Saturday 6 May 2017

How to find request header in node.js net.createserver?

I have a problem while using apache reverse proxies to handle virtualhosts for multiple applications on the same server in conjunction with node.js (I'm unable to resolve remote addresses and pass connections to other threads - doing either one seems to work well enough.) This seems to come down to parsing the HTTP header x-forwarded-for created by the Apache reverse proxy engine.

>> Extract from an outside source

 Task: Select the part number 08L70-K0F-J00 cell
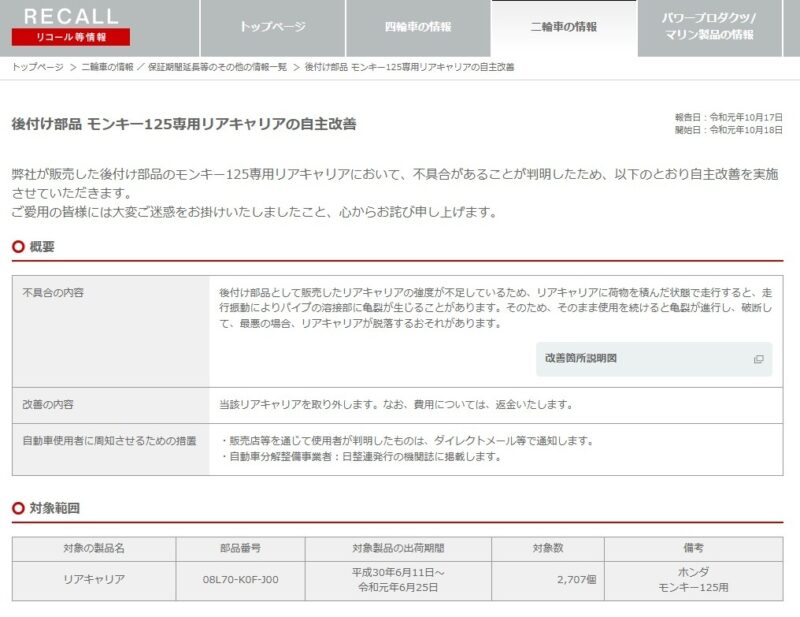point(240,580)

To start, my node.js application makes use of the following packages (so avoiding additional packages is a must, this combination alone is already a house of cards)

  • socket.io
  • socket.io-redis
  • cluster
  • redis
  • express

Now, for the actual issue - this code works flawlessly without a reverse proxy:

const server = net.createServer({pauseOnConnect: true}, function (connection) {
    console.log('Connection from ' + connection.remoteAddress.toString());
    var worker = workers[worker_index(connection.remoteAddress, worker_count)];
    worker.send('sticky-session:connection', connection);
}).listen(port, host);

However the net module doesn't parse out HTTP headers, needed to determine the remoteAddress for sticky sessions from behind an apache reverse proxy.

The ideal solution for this would function like:

const server = require('http').createServer(function (connection) {
    console.log('Connection from ' + (connection.headers['x-forwarded-for'] || '127.0.0.1'));
    var worker = workers[worker_index((connection.headers['x-forwarded-for'] || '127.0.0.1'), worker_count)];
    worker.send('sticky-session:connection', connection);
}).listen(port, host);

However it seems connections from the http module cannot be passed across threads as those from the net module can be. A solution which allows the passing of http-derived connections across threads in a cluster would likewise be appreciated.

Just please don't suggest sticky-session, sticky-session-reverse-proxy, socket-io-sticky-session or anything derived from them, none work without breaking connections to either socket.io, express or in the cases of the more dated ones, cluster.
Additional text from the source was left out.